Deze nota betreft het eigen risico 2021 van € 15,95. [gedaagde] voert ter zitting aan dat het hem niet duidelijk is waarvoor hij dit bedrag moet betalen. In de nota staat dat dit bedrag ziet op verstrekkingen die apotheek De Meeuw op 16 februari 2021 aan [gedaagde] heeft gedaan en die voor rekening van [gedaagde] komen en ter zitting heeft Zilveren Kruis aangegeven dat dit medicijnen betreffen. Deze toelichting acht de kantonrechter voldoende. Vast staat dat [gedaagde] deze nota niet heeft betaald, zodat dit deel van de vordering zal worden toegewezen.
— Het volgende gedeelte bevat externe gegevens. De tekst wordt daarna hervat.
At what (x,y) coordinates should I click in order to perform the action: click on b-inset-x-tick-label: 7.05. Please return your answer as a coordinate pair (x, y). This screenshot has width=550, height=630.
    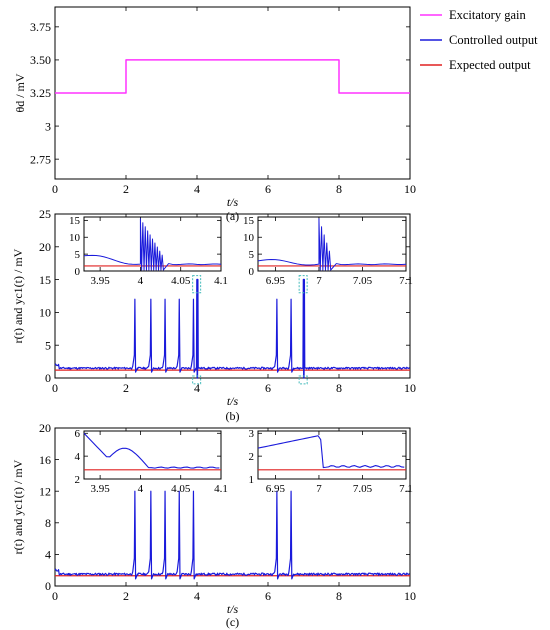
    Looking at the image, I should click on (363, 281).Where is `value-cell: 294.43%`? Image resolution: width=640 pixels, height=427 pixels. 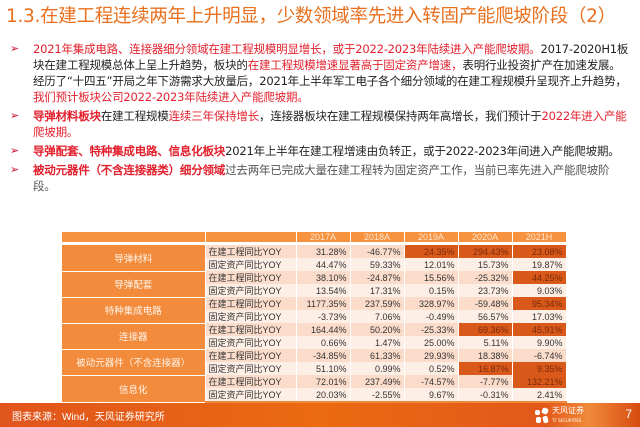 value-cell: 294.43% is located at coordinates (486, 250).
de onverschuldigde betaling
5.10.
[gedaagde] betwist niet dat Zilveren Kruis ten onrechte een bedrag van € 2.422,93 op zijn rekening heeft gestort en dat hij dit bedrag aan Zilveren Kruis moet terug betalen. Verder staat vast dat hij (of zijn vader) dit bedrag aan Zilveren Kruis (nog) niet heeft terugbetaald. Dit deel van de vordering komt daarom voor toewijzing in aanmerking.
de conclusie
5.11.
De conclusie is dat de kantonrechter de vordering van Zilveren Kruis zal toewijzen tot een bedrag van € 2.462,43.
overig
5.12.
Vast staat dat [gedaagde] dit bedrag niet (tijdig) heeft betaald, zodat de gevorderde wettelijke rente voor toewijzing in aanmerking komt.
5.13.
Zilveren Kruis vordert een bedrag van € 459,85 aan buitengerechtelijke kosten. De gevorderde buitengerechtelijke kosten zijn hoger dan het bedrag dat de eisende partij in de verzonden aanmaning van 3 augustus 2021 heeft vermeld. Gelet op artikel 6:96 lid 6 BW zijn die kosten slechts toewijsbaar tot het in die aanmaning genoemde lagere bedrag van € 61,13 inclusief btw.
5.14.
De proceskosten komen voor rekening van [gedaagde] , omdat hij hoofdzakelijk ongelijk krijgt. De kantonrechter ziet in de omstandigheden van het geval aanleiding om uit te gaan van het salaris gemachtigde dat hoort bij het in de dagvaarding gevorderde bedrag. De kantonrechter merkt ter informatie van [gedaagde] nog op dat het gebruikelijk is dat ieder de eigen proceskosten betaalt wanneer partijen een regeling treffen. Daar was het voorlopig oordeel van de kantonrechter ter zitting over het door [gedaagde] te betalen bedrag ook op gebaseerd. Dat is echter anders wanneer een vonnis wordt gewezen.
5.15.
Anders dan [gedaagde] kennelijk meent, zijn partijen geen betalingsregeling overeengekomen. Partijen waren hierover wel in gesprek en ter zitting heeft Zilveren Kruis aangegeven dat zij daartoe nog steeds open staat. Voor zover [gedaagde] een betalingsregeling wenst, dan dient hij contact op te nemen met (de gemachtigde van) Zilveren Kruis. Het is niet aan de kantonrechter om een betalingsregeling vast te stellen.

6.De beslissing

De kantonrechter:
6.1.
veroordeelt [gedaagde] tot betaling aan Zilveren Kruis van € 2.523,56, te vermeerderen met de wettelijke rente over € 2.462,43 vanaf de vervaldatum van de onderscheidenlijke nota’s tot aan de dag van de gehele betaling;
6.2.
veroordeelt [gedaagde] tot betaling van de proceskosten, die de kantonrechter aan de kant van Zilveren Kruis tot en met vandaag vaststelt op:
dagvaarding € 123,60
griffierecht € 507,00
salaris gemachtigde € 150,00 ;
6.3.
verklaart dit vonnis uitvoerbaar bij voorraad;
6.4.
wijst de vordering voor het overige af.
Dit vonnis is gewezen door mr. B. Voogd en op bovengenoemde datum in het openbaar uitgesproken in aanwezigheid van de griffier.